▶ [Work order]
Take the lines below between the one holding "Task: Click the hard disk status bar icon" and the one holding "Image resolution: width=1196", inclusive, and copy them exactly. Add nothing.

▶ [Input data]
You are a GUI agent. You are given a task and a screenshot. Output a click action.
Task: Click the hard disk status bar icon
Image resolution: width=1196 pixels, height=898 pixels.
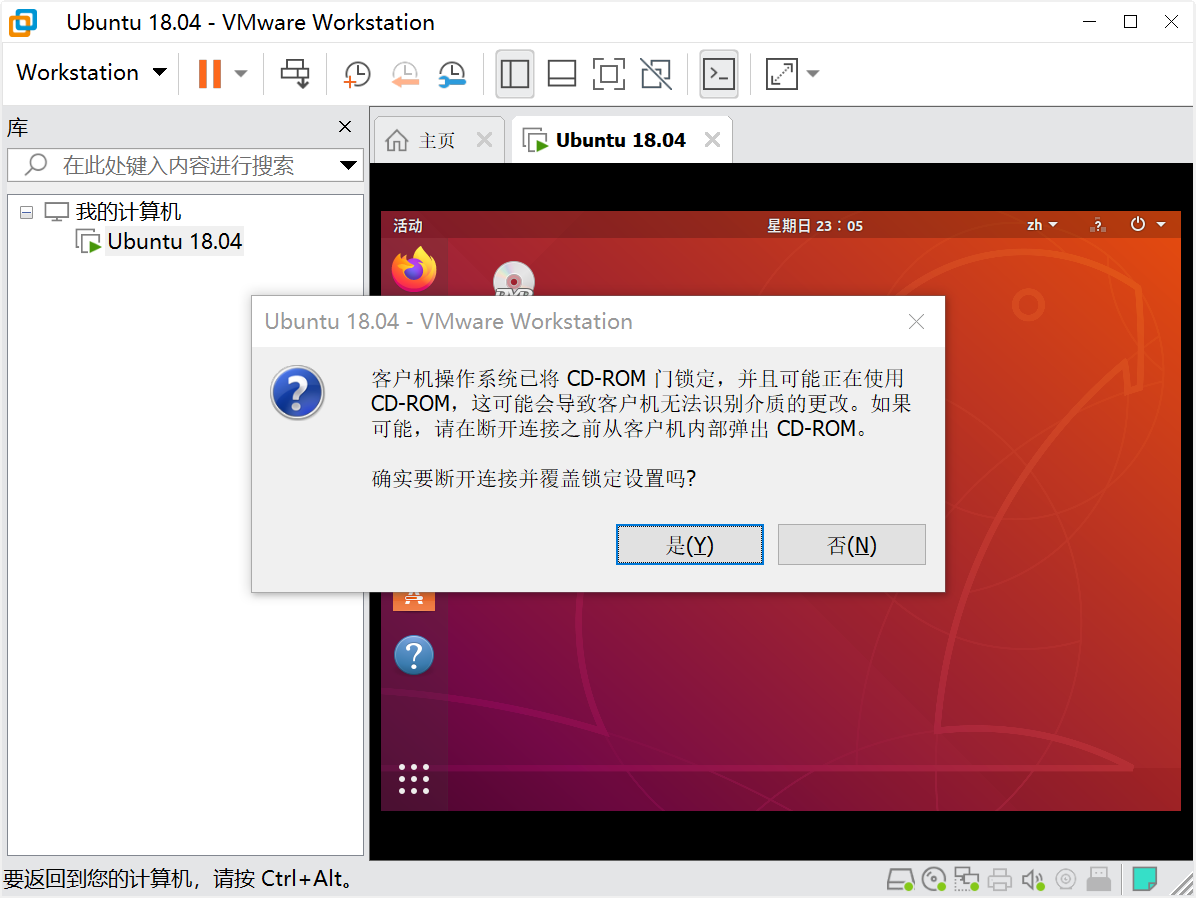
==
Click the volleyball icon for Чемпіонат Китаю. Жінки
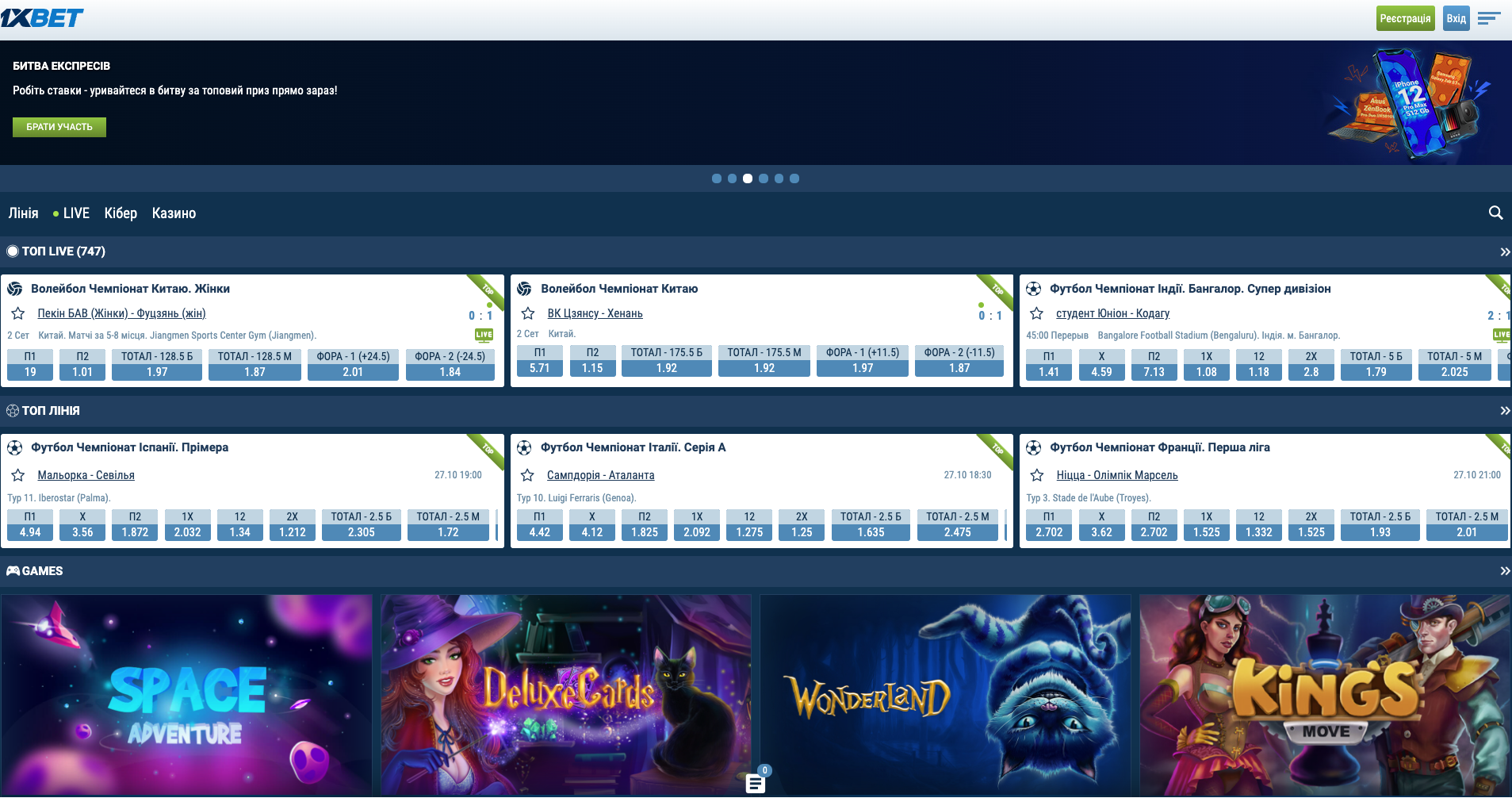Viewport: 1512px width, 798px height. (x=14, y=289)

▶ [Result for this task]
Task: Click the hard disk status bar icon
Image resolution: width=1196 pixels, height=898 pixels.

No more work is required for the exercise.